Before the tournament began, Staci and Ken surprised Notestine and visited him at his Far Hills office. Then after the first game, Colton met him on the field.

Notestine said he’s been impressed by Colton from the start:

“I never met a nicer kid in a stressful situation. He was polite, courteous, calm. He was as true gentleman.”

Colton is now back at Northern Kentucky, training daily while getting more work done on his teeth — they’ll be as good as before Notestine believes — and he’s working for the Cincinnati Reds.

Just as he liked what he saw in Colton, Notestine has developed a real appreciation of the NKU team.

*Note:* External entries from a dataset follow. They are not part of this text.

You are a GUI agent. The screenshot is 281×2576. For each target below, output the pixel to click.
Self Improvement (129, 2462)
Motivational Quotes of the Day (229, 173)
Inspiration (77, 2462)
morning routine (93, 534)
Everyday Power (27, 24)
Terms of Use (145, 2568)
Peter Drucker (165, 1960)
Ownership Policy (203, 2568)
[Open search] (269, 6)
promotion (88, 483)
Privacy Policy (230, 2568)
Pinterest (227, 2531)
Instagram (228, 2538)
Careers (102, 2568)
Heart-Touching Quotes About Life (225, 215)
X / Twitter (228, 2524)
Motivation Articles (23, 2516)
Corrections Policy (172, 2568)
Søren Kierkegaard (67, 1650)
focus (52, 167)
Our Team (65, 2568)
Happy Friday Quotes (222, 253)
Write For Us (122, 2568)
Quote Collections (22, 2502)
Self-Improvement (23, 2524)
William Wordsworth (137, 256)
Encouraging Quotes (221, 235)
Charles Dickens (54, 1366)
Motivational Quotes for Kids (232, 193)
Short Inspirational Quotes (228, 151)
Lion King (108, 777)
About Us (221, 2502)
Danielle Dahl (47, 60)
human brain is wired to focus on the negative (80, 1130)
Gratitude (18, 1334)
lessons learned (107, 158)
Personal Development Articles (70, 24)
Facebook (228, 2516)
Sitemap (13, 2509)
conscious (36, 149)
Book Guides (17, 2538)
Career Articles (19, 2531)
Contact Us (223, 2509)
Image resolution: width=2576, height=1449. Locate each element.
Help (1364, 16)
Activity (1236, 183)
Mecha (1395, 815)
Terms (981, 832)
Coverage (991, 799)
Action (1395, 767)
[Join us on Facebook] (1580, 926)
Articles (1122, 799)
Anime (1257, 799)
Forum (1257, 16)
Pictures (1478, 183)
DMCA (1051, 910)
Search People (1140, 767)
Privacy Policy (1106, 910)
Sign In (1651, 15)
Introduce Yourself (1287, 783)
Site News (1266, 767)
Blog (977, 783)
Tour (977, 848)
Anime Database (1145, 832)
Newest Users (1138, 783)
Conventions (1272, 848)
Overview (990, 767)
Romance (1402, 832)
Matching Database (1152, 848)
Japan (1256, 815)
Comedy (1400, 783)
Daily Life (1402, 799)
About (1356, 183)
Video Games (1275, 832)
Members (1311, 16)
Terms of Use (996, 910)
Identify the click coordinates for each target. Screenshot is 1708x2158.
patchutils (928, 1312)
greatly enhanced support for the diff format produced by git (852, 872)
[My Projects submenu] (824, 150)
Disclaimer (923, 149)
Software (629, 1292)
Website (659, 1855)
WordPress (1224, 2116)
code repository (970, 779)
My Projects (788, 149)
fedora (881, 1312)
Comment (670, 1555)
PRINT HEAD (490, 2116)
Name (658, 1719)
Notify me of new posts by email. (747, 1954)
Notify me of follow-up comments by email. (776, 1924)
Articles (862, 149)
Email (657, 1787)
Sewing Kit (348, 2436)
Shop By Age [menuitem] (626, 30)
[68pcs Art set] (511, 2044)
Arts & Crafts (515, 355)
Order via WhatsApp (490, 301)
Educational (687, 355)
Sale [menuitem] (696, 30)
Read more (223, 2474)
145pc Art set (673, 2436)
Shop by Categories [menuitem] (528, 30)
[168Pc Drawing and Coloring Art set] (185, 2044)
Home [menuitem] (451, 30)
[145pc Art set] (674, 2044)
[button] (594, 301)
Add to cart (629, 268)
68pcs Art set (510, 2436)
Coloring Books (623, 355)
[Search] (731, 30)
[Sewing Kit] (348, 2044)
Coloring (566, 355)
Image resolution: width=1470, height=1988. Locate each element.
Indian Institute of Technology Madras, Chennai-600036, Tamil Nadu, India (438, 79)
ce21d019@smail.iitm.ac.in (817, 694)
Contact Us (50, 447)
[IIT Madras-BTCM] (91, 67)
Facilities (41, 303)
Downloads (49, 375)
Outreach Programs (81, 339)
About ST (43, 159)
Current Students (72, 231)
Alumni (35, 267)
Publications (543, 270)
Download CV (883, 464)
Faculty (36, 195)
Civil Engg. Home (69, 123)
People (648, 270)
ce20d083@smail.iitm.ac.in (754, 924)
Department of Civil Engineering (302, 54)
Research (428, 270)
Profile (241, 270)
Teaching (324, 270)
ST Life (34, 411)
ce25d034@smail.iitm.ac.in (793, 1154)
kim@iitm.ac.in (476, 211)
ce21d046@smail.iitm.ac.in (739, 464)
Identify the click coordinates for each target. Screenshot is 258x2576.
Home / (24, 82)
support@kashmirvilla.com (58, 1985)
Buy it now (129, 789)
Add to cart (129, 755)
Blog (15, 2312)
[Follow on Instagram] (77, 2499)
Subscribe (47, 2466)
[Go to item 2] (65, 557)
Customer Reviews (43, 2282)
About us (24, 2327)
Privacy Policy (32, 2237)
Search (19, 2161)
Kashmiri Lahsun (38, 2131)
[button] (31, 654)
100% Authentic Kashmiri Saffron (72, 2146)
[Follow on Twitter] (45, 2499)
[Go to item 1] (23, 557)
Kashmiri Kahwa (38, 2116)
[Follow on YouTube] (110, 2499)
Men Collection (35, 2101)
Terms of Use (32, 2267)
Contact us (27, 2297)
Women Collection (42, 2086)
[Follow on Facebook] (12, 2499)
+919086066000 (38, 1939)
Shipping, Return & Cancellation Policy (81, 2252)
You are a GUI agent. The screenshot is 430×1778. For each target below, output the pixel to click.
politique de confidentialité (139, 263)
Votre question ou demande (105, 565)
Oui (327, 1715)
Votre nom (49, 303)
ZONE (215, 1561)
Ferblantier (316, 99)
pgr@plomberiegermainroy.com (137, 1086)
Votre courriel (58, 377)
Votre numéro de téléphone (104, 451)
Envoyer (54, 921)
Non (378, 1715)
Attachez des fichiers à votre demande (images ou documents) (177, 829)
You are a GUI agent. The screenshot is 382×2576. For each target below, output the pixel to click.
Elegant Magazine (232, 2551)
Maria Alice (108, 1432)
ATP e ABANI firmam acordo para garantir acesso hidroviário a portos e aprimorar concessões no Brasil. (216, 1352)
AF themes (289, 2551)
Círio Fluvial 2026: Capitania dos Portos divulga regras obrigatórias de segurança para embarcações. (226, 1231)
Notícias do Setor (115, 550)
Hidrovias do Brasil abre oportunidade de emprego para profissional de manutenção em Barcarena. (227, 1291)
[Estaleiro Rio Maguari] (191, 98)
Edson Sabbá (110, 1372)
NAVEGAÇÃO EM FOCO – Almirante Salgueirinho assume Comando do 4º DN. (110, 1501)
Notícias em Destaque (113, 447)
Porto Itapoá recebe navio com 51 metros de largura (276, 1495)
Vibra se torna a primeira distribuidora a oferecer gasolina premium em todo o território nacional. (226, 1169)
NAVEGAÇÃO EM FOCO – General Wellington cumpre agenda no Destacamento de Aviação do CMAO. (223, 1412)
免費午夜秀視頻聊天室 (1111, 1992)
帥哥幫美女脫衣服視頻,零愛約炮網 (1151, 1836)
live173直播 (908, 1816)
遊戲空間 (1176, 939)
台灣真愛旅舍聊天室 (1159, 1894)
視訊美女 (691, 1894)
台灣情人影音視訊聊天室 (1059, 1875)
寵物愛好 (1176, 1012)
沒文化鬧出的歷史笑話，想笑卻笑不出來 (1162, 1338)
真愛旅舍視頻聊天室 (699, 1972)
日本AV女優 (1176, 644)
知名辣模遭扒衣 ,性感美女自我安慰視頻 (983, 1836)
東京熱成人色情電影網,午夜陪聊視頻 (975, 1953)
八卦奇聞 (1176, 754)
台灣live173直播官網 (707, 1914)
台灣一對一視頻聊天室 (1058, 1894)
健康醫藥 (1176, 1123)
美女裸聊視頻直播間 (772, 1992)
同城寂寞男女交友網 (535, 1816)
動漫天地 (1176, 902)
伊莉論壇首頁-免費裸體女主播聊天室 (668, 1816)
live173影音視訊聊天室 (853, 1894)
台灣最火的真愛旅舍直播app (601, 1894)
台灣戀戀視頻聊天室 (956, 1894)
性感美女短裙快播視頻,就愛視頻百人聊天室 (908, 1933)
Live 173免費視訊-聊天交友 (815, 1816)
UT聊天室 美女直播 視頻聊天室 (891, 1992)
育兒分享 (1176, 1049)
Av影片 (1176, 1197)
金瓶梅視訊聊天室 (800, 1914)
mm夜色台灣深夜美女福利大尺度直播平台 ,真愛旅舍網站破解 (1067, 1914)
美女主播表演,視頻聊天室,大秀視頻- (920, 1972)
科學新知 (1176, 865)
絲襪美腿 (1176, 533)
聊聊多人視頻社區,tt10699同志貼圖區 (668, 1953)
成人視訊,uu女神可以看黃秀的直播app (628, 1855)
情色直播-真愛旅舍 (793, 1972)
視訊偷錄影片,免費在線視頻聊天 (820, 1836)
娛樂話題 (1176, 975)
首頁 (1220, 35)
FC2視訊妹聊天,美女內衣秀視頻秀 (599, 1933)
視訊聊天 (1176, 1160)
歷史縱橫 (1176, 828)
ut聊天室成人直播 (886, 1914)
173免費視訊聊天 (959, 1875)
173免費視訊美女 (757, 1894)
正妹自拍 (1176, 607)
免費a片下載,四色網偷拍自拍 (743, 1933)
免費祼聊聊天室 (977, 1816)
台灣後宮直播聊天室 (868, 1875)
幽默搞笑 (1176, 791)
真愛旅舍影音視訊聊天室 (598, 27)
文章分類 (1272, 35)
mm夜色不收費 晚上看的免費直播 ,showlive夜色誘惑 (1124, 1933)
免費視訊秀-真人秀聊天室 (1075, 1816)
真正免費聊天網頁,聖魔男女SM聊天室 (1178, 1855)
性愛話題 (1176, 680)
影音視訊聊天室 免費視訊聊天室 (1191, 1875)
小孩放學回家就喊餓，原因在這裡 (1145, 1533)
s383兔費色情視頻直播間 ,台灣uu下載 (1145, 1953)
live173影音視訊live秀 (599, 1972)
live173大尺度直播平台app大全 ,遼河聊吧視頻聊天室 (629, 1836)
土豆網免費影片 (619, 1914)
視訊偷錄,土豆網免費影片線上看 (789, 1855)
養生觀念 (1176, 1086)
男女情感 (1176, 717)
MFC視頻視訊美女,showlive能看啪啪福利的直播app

He told how, after he’d finished taking care of Colton the day of the accident, the Norse team bus pulled up to Fairfield Road dental clinic where they were:

“Every team member got off the bus and they were cheering. They were just one step away from hoisting Colton on their shoulders.

“Their attitude was phenomenal. I remember thinking, ‘This is the Horizon League at its best. These are kids who still want to play. You can see they love each other.’

“Man, that just warmed my heart.”

Colton felt it, too:

“I couldn’t believe it when the bus pulled up. They’d waited for me!

“I probably gave out 40 hugs right outside the bus.”

And although his lip was swollen, he managed to give enough of a smile that you saw his teeth.

Thanks to an angel, you saw all of them.